• SUPPLIED TEXT:

6. ISSUANCE OF SHARES
Upon the lapse of the Restricted Period with respect to
portions of Restricted Stock, Employee shall be entitled to (i) delivery of
certificates representing shares of the common stock of the Corporation formerly
restricted (and any applicable stock distributions) and to have removed from
such certificates the legend required by Article 3a above, or, (ii) in the case
of Restricted Stock Units, at the option of the Employee, payment of the
equivalent cash value of such common stock. Transfer by the Corporation of such
shares or payment of cash shall occur as promptly as practicable after the lapse
of the relevant Restricted Period.

• DATASET EXTRACT:
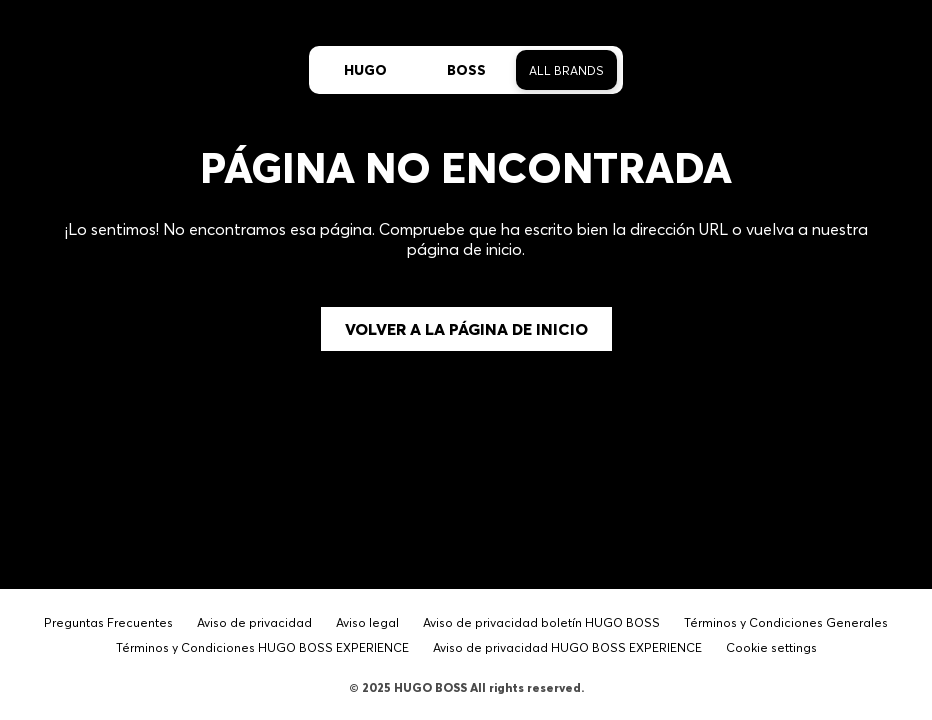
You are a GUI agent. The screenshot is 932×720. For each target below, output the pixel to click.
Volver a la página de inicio (466, 329)
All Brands (566, 70)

• WRITTEN EXERCISE 1:
In the share issuance section:
(a) The legend required by which article is to be removed from the certificates?
(b) For Restricted Stock Units, whose option decides whether the equivalent cash value is paid?
(c) How soon must the Corporation transfer the shares or pay the cash?
• WRITTEN EXERCISE 2:
Rewrite everything in the share issuance section from "6. ISSUANCE OF" down to "relevant Restricted Period.", substituting "Participant" for "Employee".
• WRITTEN EXERCISE 3:
In the share issuance section, what makes the Employee entitled to receive certificates or a cash payment, and when must the Corporation act on that entitlement? Answer in one to three sentences.

• PROBLEM SOLUTION 1:
(a) Article 3a.
(b) The Employee's.
(c) As promptly as practicable after the lapse of the relevant Restricted Period.

• PROBLEM SOLUTION 2:
6. ISSUANCE OF SHARES
Upon the lapse of the Restricted Period with respect to
portions of Restricted Stock, Participant shall be entitled to (i) delivery of
certificates representing shares of the common stock of the Corporation formerly
restricted (and any applicable stock distributions) and to have removed from
such certificates the legend required by Article 3a above, or, (ii) in the case
of Restricted Stock Units, at the option of the Participant, payment of the
equivalent cash value of such common stock. Transfer by the Corporation of such
shares or payment of cash shall occur as promptly as practicable after the lapse
of the relevant Restricted Period.

• PROBLEM SOLUTION 3:
The entitlement arises upon the lapse of the Restricted Period with respect to portions of Restricted Stock. The Corporation must then transfer the shares or pay the cash as promptly as practicable after that lapse.